---- Dataset excerpts

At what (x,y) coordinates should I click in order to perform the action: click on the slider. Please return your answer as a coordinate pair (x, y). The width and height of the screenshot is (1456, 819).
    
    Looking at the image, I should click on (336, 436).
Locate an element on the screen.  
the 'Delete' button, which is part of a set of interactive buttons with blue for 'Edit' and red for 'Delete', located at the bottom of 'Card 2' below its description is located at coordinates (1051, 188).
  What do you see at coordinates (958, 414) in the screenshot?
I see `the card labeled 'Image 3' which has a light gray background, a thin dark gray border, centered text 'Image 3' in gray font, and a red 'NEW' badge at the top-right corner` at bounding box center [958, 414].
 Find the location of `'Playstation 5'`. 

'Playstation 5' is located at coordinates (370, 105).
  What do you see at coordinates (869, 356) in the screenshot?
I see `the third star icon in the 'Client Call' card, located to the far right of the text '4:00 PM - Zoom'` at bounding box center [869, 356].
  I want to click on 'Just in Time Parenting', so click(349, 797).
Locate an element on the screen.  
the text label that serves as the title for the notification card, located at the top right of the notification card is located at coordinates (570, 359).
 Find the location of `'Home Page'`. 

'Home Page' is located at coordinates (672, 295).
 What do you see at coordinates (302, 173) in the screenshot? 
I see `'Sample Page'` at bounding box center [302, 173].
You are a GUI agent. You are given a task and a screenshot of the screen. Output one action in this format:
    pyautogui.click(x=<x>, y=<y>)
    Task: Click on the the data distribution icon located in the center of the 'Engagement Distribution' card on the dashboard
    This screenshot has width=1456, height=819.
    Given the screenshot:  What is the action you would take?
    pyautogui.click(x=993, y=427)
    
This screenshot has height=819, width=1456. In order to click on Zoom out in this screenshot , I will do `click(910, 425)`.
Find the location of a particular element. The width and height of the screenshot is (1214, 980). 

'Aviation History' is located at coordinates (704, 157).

--------

▸ **Task brief**:
Rewrite the records from the very start, stopping after the line that contains "Looking at the". Replace "slider" with "toggle" and keep everything else the same.

▸ **Full answer**:
At what (x,y) coordinates should I click in order to perform the action: click on the toggle. Please return your answer as a coordinate pair (x, y). The width and height of the screenshot is (1456, 819).
    
    Looking at the image, I should click on (336, 436).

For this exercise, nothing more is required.